No mando content from either, but both great artists and performers.

----------


## Mike Bunting

Snake Chapman of late, working on some of his tunes.

----------


## Jim Garber

Let's see... in no particular order...

Ed Haley, Volo Bogtrotters, J.P. Fraley, Skillet Lickers, Charlie Poole, Southern Schoolhouse Rascals, Manhattan Valley Ramblers, Doc Roberts, and a bunch of my friends from whom I am still trading tunes. Prob a few more, too.

----------


## JEStanek

I like Tom Brad and Alice and I would include the Carolina Chocolate Drops as well... but I'm not a strict Old Tymer...

Jamie

----------


## Jim Nollman

Rayna Gellart,  Alasdair Fraser, Nathalie McMaster, "A Fish that's a Song" Smithsonian Anthology of old time tunes, David Bailey's recording of Scott Joplin Rags, CD of Mississippi John Hurt by others, Thelonious Monk solo piano, McKassons, Lucia Comnes, Joe Meadows, Peter Ostroushko

----------


## JeffD

A random sampling of who I listen to, in no particular order, would include Gid Tanner and the Skillet Lickers, Walker's Corbin Ramblers, the Peasall Sisters, John D. Foster, Bruce Greene, Tomm Jarrell, Bobby Osborne, Lezime Brusoe, Jehile Kirkhuff, Leake County Revelers, Don Pedi, New Lost City Ramblers, Mike Seeger, Kieth Whitley, Armstrong Twins, Carolina Tar Heels, Alice Gerrard, Travis and Trevor Stuart, Geogia Yellow Hammers, Hazel Dickens, Fiddlin' Doc Roberts, Roscoe Holcomb, Charlie Poole, Bascom Lamar Lundsford, Marion Underwood, Mississippi Possum Hunters, Fiddlin John Carson, Uncle Dave Macon, Gillian Welch, Ricky Skaggs, Earl Skruggs, ... ...

and I have barely scratched the surface. Seriously, just barely.

For example I left out the Stripling Brothers, Dixie Crackers, East Texas Serenadors, Marion Sumner, The Country Gentlemen, Louvin Brothers, Mark O'Conner, Bill Monroe, Red Allen, Marty Stuart, Kathy Mattea, Buell KaKazee, Crockett Family Mountaineers, Johnny Barfield, John Hammond, Riley Puckett, Norman Blake, Riddlin Red Herron, Abigail Washburn, Doc Watson ... ...

And four more posts of name dropping.

And thats just the Old Time mp3 player. I have other mp3 player dedicated to other kinds of music.

----------


## JeffD

My source of inspiration?

I saw a show on geneology, and heard this woman talking about her great great grand uncle, from Eastern Kentucky, who "invited fiddlers and banjo players over to his house and played all night."  That is all she could find. It was the only thing that lasted through time, but it was enough to make him immortal.

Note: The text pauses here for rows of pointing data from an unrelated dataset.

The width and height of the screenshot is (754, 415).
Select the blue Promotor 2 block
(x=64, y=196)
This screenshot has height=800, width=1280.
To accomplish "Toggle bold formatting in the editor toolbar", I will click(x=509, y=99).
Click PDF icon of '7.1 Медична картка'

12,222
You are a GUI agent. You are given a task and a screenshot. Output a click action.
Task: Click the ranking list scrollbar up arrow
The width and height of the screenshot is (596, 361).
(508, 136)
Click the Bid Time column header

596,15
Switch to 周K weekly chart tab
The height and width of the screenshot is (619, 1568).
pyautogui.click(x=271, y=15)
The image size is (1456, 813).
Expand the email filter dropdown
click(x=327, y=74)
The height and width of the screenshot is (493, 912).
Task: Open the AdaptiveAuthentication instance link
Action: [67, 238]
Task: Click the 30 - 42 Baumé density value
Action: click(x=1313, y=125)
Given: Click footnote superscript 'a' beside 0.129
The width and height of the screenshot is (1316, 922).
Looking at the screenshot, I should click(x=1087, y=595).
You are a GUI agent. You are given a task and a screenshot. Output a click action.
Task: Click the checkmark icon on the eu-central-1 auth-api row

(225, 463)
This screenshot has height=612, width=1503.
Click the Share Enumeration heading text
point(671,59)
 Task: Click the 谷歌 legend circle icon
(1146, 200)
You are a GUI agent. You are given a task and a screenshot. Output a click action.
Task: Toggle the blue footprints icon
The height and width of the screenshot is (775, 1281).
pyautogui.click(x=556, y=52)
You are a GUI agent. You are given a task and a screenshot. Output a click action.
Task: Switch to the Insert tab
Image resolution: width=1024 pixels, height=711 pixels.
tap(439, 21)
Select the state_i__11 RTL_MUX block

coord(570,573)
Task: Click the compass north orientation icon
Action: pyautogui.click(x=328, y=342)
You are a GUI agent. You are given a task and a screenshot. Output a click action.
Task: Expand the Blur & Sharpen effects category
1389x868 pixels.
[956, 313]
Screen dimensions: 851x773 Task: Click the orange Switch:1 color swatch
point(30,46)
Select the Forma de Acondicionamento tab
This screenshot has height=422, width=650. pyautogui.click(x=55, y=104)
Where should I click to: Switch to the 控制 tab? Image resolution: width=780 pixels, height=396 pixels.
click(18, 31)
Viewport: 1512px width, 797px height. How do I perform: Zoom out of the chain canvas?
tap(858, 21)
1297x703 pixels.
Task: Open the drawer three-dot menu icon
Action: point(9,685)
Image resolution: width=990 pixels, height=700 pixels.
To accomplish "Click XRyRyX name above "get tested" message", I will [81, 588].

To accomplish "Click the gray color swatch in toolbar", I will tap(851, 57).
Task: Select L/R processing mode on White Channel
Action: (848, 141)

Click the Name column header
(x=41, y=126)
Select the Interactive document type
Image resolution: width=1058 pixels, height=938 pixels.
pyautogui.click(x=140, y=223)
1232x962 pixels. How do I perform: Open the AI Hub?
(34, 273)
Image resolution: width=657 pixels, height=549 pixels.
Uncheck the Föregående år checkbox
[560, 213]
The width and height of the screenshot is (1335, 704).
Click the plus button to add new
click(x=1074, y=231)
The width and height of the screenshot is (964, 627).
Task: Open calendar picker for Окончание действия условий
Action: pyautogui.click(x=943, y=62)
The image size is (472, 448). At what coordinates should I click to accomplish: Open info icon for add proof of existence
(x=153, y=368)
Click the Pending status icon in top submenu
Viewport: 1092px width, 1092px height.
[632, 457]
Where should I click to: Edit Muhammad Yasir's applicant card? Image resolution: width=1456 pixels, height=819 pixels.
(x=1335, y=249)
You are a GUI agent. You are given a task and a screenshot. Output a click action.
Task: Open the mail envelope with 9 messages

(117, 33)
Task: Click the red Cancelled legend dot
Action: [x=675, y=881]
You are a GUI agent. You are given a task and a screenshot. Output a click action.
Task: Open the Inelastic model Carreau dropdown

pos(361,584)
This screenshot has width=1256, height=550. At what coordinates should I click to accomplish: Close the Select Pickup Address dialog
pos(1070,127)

So my inspiraion is to be that long distant relative to future generations as yet unborn, who, 100 years hense, will be able to point way back up the family tree to "quirky uncle Jeff, Grandma Athalia's cousin twice removed (once for cause), who played music on the mandolin, of all things, and sometimes all night long."

----------


## Mike Snyder

Pretty well covered, so far. Add John Hartford to the list.

----------


## barney 59

For OT it's hard to beat Tommy Jarrell. Still alive ,I think, is Franklin George. I just heard live for the first time the other day "The Carolina Chocolate Drops" and in their own words they are "playing genuine old time negro string music and (believe it or not) performed by genuine negroes" That is hard to get! I thought they were terrific.

----------


## Ed Goist

> My source of inspiration?
> 
> I saw a show on geneology, and heard this woman talking about her great great grand uncle, from Eastern Kentucky, who "invited fiddlers and banjo players over to his house and played all night."  That is all she could find. It was the only thing that lasted through time, but it was enough to make him immortal.
> 
> So my inspiraion is to be that long distant relative to future generations as yet unborn, who, 100 years hense, will be able to point way back up the family tree to "quirky uncle Jeff, Grandma Athalia's cousin twice removed (once for cause), who played music on the mandolin, of all things, and sometimes all night long."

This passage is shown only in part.